• Task details
Each entry is to be transcribed exactly, with nothing added or dropped.

• Supplied data
::::
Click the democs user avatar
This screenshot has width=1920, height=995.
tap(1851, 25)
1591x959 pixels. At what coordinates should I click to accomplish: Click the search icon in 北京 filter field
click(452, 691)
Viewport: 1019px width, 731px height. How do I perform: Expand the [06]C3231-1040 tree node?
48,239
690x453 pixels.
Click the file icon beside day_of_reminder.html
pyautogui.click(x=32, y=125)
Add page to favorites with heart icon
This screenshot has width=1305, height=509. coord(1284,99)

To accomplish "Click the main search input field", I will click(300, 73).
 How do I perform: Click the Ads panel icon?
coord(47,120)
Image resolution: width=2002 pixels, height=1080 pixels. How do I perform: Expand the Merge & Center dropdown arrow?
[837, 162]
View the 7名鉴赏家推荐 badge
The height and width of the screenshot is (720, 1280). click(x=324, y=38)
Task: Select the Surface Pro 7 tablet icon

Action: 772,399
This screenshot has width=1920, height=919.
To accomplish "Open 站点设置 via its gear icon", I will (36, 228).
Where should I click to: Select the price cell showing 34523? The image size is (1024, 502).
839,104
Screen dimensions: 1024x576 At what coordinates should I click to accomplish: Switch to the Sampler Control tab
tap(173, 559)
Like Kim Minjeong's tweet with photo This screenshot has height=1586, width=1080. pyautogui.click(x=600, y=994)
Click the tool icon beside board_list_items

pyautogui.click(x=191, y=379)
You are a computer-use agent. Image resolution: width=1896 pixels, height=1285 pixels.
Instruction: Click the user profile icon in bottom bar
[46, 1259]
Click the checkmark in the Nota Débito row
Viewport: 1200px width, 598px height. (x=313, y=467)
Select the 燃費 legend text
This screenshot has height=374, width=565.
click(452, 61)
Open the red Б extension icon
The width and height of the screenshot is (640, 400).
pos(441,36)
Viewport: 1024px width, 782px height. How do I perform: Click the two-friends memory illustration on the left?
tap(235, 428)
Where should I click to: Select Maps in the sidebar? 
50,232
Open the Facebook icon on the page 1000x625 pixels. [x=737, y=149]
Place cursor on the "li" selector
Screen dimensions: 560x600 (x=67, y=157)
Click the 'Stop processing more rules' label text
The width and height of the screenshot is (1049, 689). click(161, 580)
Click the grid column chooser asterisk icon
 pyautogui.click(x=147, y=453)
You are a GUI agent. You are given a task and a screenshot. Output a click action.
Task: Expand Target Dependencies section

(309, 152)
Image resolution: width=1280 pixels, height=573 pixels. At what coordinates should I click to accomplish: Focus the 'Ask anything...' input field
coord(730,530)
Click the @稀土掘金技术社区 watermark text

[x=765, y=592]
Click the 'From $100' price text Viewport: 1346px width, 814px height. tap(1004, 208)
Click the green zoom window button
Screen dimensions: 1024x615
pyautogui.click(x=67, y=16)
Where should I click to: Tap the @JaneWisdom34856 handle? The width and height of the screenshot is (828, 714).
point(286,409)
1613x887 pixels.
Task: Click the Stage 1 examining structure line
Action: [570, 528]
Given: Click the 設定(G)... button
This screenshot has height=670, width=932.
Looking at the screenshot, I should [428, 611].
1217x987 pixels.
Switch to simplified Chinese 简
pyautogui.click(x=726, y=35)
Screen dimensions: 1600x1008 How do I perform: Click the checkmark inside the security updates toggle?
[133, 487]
::::
• Result of the task
Click the democs user avatar
This screenshot has width=1920, height=995.
tap(1851, 25)
1591x959 pixels. At what coordinates should I click to accomplish: Click the search icon in 北京 filter field
click(452, 691)
Viewport: 1019px width, 731px height. How do I perform: Expand the [06]C3231-1040 tree node?
48,239
690x453 pixels.
Click the file icon beside day_of_reminder.html
pyautogui.click(x=32, y=125)
Add page to favorites with heart icon
This screenshot has width=1305, height=509. coord(1284,99)

To accomplish "Click the main search input field", I will click(300, 73).
 How do I perform: Click the Ads panel icon?
coord(47,120)
Image resolution: width=2002 pixels, height=1080 pixels. How do I perform: Expand the Merge & Center dropdown arrow?
[837, 162]
View the 7名鉴赏家推荐 badge
The height and width of the screenshot is (720, 1280). click(x=324, y=38)
Task: Select the Surface Pro 7 tablet icon

Action: 772,399
This screenshot has width=1920, height=919.
To accomplish "Open 站点设置 via its gear icon", I will (36, 228).
Where should I click to: Select the price cell showing 34523? The image size is (1024, 502).
839,104
Screen dimensions: 1024x576 At what coordinates should I click to accomplish: Switch to the Sampler Control tab
tap(173, 559)
Like Kim Minjeong's tweet with photo This screenshot has height=1586, width=1080. pyautogui.click(x=600, y=994)
Click the tool icon beside board_list_items

pyautogui.click(x=191, y=379)
You are a computer-use agent. Image resolution: width=1896 pixels, height=1285 pixels.
Instruction: Click the user profile icon in bottom bar
[46, 1259]
Click the checkmark in the Nota Débito row
Viewport: 1200px width, 598px height. (x=313, y=467)
Select the 燃費 legend text
This screenshot has height=374, width=565.
click(452, 61)
Open the red Б extension icon
The width and height of the screenshot is (640, 400).
pos(441,36)
Viewport: 1024px width, 782px height. How do I perform: Click the two-friends memory illustration on the left?
tap(235, 428)
Where should I click to: Select Maps in the sidebar? 
50,232
Open the Facebook icon on the page 1000x625 pixels. [x=737, y=149]
Place cursor on the "li" selector
Screen dimensions: 560x600 (x=67, y=157)
Click the 'Stop processing more rules' label text
The width and height of the screenshot is (1049, 689). click(161, 580)
Click the grid column chooser asterisk icon
 pyautogui.click(x=147, y=453)
You are a GUI agent. You are given a task and a screenshot. Output a click action.
Task: Expand Target Dependencies section

(309, 152)
Image resolution: width=1280 pixels, height=573 pixels. At what coordinates should I click to accomplish: Focus the 'Ask anything...' input field
coord(730,530)
Click the @稀土掘金技术社区 watermark text

[x=765, y=592]
Click the 'From $100' price text Viewport: 1346px width, 814px height. tap(1004, 208)
Click the green zoom window button
Screen dimensions: 1024x615
pyautogui.click(x=67, y=16)
Where should I click to: Tap the @JaneWisdom34856 handle? The width and height of the screenshot is (828, 714).
point(286,409)
1613x887 pixels.
Task: Click the Stage 1 examining structure line
Action: [570, 528]
Given: Click the 設定(G)... button
This screenshot has height=670, width=932.
Looking at the screenshot, I should [428, 611].
1217x987 pixels.
Switch to simplified Chinese 简
pyautogui.click(x=726, y=35)
Screen dimensions: 1600x1008 How do I perform: Click the checkmark inside the security updates toggle?
[133, 487]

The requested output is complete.